RECORDS TO USE section start

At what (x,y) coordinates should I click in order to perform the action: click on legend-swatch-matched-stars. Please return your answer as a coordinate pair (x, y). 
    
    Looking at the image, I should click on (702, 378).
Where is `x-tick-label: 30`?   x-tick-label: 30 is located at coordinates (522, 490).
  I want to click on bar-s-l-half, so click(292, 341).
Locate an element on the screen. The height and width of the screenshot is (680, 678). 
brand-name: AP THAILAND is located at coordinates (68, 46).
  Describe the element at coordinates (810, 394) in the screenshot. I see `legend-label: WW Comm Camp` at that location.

RECORDS TO USE section end

▶ **WHAT YOU ARE ASKED TO DO**: Lay out the stretch of items from the line containing "Locate an element" through the last item as a Markdown table with the columns "Row" and "Line". Number each non-blank line and skip any blank ones.

▶ **ANSWER TO THIS TASK**:
| Row | Line |
|---|---|
| 1 | Locate an element on the screen. The height and width of the screenshot is (680, 678).  |
| 2 | brand-name: AP THAILAND is located at coordinates (68, 46). |
| 3 |   Describe the element at coordinates (810, 394) in the screenshot. I see `legend-label: WW Comm Camp` at that location. |